I say crazy not because it doesn’t work – I think it does – but because I’m not
sure that it should. The whole idea of turning a high-powered light on myself
in the morning for 20 minutes as an antidote to The Sads feels kind of like I’m
putting my faith in hippie tea and moonbeams. “Oh yes my chakras were out of
balance so now I put a lump of hematite in my belly button on Mondays and that
takes care of it.”
(I just can't deal with the chakra stuff.)
BUT ANYWAY. I started using it in October, mostly because
Jeff was convinced that my SAD was so powerful that we needed to get a head
start on it. Every morning I go through my emails under the influence of a contraption
somewhat reminiscent of my mom’s totally rad lighted makeup mirror from the 80s
(ooh, turn the knob for evening light!)
(do you remember this thing? It was so rad).
My SAD light is stupidly bright (it provides 10,000 "Lux", whatever a Lux is), and has that fluorescent, 7-11 at 3am quality – this is not balmy,
tropical sunshine.

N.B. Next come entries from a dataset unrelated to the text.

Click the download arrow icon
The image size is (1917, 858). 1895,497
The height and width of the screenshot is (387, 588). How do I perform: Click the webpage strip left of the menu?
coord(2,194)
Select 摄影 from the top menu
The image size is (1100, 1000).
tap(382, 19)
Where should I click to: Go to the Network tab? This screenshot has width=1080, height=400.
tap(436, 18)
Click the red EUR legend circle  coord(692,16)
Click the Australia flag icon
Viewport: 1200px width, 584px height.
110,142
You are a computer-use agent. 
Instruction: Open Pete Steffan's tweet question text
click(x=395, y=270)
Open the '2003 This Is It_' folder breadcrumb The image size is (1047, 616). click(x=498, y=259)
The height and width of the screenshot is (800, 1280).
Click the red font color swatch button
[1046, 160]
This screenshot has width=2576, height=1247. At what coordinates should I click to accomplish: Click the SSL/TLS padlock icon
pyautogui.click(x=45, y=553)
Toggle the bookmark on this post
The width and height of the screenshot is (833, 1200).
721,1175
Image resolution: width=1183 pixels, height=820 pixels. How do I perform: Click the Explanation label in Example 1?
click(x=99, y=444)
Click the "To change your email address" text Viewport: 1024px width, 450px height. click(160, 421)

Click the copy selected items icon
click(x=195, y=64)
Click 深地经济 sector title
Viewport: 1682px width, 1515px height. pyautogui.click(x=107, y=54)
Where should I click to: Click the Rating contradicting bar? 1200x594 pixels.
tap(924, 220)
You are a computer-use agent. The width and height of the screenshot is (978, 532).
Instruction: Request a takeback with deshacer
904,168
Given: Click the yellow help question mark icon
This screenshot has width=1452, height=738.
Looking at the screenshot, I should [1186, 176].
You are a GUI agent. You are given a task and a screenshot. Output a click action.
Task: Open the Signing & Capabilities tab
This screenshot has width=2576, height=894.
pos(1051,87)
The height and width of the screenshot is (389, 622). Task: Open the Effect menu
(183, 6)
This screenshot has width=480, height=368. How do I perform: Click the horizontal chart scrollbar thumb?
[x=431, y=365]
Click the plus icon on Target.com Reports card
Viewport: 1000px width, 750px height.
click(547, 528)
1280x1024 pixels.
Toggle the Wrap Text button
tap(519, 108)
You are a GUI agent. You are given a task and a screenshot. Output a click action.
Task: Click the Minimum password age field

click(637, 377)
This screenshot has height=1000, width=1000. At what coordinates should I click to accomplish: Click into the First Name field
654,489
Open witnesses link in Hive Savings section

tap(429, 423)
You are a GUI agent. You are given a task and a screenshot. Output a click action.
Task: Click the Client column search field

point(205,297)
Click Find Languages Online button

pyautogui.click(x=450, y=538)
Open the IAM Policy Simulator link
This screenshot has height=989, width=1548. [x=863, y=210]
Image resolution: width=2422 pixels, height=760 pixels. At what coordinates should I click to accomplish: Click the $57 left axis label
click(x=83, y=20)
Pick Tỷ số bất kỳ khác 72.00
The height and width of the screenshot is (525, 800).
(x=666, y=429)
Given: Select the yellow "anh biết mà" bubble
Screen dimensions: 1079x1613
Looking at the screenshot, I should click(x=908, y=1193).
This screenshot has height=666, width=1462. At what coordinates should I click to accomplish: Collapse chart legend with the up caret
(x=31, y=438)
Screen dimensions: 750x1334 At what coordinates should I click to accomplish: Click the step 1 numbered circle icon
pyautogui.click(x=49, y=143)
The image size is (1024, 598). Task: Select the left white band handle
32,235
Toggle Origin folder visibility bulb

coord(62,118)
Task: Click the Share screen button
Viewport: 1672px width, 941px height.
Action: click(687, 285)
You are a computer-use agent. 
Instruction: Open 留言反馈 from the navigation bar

It would probably be the worst light ever to have in a dressing room, and it also doubles as a torture device if you are hungover in any way.
But it’s the second of February and I am feeling pretty much like a human being,
instead of a hollowed-out accumulation of anguishes. I haven't tried to suck all the joy out of anyone's life in, like, a year! So, regardless of whether it
ought to work, it does, and, bowing to American philosophical pragmatism, I will be keeping up my
(all your happy are belong to me. ME! Only ME! Sorry, the light has not cured me of being a jerk.)